Margaret, Dia adalah bibi Eizer, adik dari ayahnya. Sedari awal Eizer menikah dengan Deborah Margaret memang tidak pernah suka dengan Deborah. Entah bagaimana awalnya tetapi dia selalu merasa sikap Deborah selama ini penuh kebohongan. Namun, terkadang dia juga membenci sikapnya sendiri yang berpikiran negatif kepada orang lain, tetapi dia paham betul jika instingnya selalu benar. Apalagi secara tidak sengaja dia pernah melihat Deborah bersama pria lain.

"Cepatlah selesaikan pekerjaanmu! Aku muak bertemu dengan istrimu setiap hari. Bukannya aku tidak ingin menemani ibumu, tetapi aku benar-benar tidak bisa menahan rasa kesalku setiap  melihat wanita yang kau nikahi itu."

Begitulah isi pesan yang dia kirimkan kepada keponakan satu-satunya. Setelah itu dia berdecak dengan kesal. Dia meletakkan ponselnya di atas meja lalu menyandarkan tubuhnya di sandaran sofa dengan memejamkan mata. Sepertinya dia memejamkan mata untuk menghindari kotoran yang akan masuk kedalam matanya, seperti yang selalu dia lakukan. Sebenrnya itu mengarah kepada Deborah. Dia akan sakit mata melihat Deborah, jadi harus memejamkan mata.

"Garet, sebaiknya kamu pulang saja dan beristirahatlah dengan cukup. Deborah juga sudah kembali, kakak juga sudah baik-baik saja," ucap Belinda kepada adik iparnya. "Jangan mendengarkan Eizer!
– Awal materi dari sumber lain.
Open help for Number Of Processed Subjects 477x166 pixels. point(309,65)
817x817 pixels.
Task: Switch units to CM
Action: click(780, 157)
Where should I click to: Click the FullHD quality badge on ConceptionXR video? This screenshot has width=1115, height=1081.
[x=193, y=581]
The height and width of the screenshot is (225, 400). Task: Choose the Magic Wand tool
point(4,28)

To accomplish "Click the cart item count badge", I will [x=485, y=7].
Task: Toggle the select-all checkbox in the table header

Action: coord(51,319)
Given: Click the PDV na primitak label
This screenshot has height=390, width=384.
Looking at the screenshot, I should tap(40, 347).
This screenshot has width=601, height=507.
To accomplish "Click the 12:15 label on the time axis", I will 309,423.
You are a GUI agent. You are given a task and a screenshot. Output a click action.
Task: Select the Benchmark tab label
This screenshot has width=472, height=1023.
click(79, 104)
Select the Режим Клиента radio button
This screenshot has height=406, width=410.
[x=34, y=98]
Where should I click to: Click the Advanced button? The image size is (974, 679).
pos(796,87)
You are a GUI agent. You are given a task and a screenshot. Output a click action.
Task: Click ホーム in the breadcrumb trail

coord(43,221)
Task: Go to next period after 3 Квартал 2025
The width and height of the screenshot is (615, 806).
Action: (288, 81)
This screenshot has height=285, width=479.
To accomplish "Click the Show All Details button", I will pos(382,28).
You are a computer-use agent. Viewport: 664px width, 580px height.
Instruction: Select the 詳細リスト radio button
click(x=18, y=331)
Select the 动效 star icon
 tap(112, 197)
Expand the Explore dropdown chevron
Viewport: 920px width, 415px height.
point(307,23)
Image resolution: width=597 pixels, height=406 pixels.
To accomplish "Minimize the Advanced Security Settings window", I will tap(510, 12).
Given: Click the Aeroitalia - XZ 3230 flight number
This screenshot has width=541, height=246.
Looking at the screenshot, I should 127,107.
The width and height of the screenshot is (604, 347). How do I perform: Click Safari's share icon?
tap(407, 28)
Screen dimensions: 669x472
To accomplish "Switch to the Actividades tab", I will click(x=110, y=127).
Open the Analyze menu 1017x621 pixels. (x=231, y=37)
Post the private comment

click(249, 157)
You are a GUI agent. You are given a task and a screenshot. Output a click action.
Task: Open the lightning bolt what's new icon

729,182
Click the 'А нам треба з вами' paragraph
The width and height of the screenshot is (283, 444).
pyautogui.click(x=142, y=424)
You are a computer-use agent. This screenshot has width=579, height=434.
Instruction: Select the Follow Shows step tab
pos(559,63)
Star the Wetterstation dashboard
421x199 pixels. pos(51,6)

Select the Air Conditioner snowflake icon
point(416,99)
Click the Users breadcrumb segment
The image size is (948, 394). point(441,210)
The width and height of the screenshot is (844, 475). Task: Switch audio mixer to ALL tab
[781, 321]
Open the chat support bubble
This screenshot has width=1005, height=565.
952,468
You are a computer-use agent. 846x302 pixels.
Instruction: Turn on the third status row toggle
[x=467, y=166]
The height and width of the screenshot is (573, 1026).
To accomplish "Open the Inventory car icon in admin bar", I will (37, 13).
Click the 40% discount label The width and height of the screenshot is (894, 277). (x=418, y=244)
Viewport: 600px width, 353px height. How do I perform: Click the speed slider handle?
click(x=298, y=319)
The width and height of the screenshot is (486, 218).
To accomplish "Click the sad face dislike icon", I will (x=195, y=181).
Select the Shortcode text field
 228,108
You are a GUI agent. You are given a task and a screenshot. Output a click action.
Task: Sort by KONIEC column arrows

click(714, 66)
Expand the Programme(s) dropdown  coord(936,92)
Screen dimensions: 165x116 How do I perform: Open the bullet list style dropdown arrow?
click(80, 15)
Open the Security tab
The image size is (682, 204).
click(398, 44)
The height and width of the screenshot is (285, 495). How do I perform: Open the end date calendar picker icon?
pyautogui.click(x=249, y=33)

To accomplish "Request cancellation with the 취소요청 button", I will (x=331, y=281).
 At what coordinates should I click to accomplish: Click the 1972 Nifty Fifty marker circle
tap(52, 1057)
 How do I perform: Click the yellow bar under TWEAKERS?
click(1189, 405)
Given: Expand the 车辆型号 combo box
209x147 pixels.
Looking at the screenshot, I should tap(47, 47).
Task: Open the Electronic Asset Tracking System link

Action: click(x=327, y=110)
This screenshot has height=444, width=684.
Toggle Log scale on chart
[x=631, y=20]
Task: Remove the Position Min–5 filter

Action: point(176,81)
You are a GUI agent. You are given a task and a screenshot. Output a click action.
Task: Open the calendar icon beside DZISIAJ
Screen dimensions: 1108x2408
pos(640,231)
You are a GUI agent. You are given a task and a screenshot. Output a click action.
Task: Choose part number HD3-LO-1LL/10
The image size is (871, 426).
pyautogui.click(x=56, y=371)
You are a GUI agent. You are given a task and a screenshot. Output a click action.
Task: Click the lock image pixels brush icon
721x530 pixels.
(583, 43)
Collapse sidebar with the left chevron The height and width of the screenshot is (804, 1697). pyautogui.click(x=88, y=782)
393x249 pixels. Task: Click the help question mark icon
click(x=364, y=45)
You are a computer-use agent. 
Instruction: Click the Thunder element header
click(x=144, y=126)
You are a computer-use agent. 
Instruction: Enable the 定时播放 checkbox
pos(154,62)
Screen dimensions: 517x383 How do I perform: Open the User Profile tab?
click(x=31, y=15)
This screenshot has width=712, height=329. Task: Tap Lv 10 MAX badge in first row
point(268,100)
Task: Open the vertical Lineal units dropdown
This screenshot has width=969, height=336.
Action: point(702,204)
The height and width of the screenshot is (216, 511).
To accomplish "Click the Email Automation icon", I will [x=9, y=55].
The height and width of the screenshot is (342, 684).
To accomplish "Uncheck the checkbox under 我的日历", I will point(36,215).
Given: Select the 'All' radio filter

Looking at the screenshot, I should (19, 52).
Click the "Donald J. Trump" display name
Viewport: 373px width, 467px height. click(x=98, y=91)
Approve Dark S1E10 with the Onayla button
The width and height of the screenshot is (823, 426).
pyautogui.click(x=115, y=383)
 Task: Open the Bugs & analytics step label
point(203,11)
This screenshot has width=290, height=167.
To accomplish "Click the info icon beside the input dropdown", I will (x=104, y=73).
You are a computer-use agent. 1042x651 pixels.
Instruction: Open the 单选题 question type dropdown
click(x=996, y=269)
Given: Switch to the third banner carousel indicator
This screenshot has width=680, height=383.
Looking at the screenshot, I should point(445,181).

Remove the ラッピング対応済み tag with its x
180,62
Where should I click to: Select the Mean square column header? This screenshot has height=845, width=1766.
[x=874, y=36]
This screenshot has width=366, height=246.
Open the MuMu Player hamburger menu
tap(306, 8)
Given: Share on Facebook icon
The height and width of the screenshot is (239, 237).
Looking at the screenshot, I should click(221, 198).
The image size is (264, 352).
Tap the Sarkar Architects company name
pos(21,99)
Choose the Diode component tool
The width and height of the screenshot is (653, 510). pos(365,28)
Aku tahu  Eizer kan yang memintamu untuk selalu di sini?" sambung Belinda dengan membenarkan posisinya di bantu oleh Deborah. Dia melihat kepada adik iparnya yang tengah masih memejamkan matanya.

"Kakak, aku mengantuk, aku ingin tidur sebentar," ucap Margaret. Dia tidak menanggapi ucapan kakak iparnya. Dia lebih milih membaringkan tubuhnya di sofa panjang.

"Margaret!" Belanda berucap kesal kepada adik iparnya.

"Sudahlah, Mommy, mungkin Bibi sedang lelah, jadi biarkan Bibi beristirahat." Deborah berbicara dengan lembut, sedangkan tangannya mengusap bahu Belinda tak kalah lembut.

Margaret berdecih kecil saat mendengar ucapan Deborah. Dia rasanya ingin muntah ketika mendengar nada suara Deborah yang begitu manis namun penuh kepalsuan. Dan Sepertinya keputusannya untuk memejamkan mata lebih baik, karena dengan begitu dia tidak melihat langsung wajah Deborah yang selalu terlihat menyebalkan jika sedang berbicara.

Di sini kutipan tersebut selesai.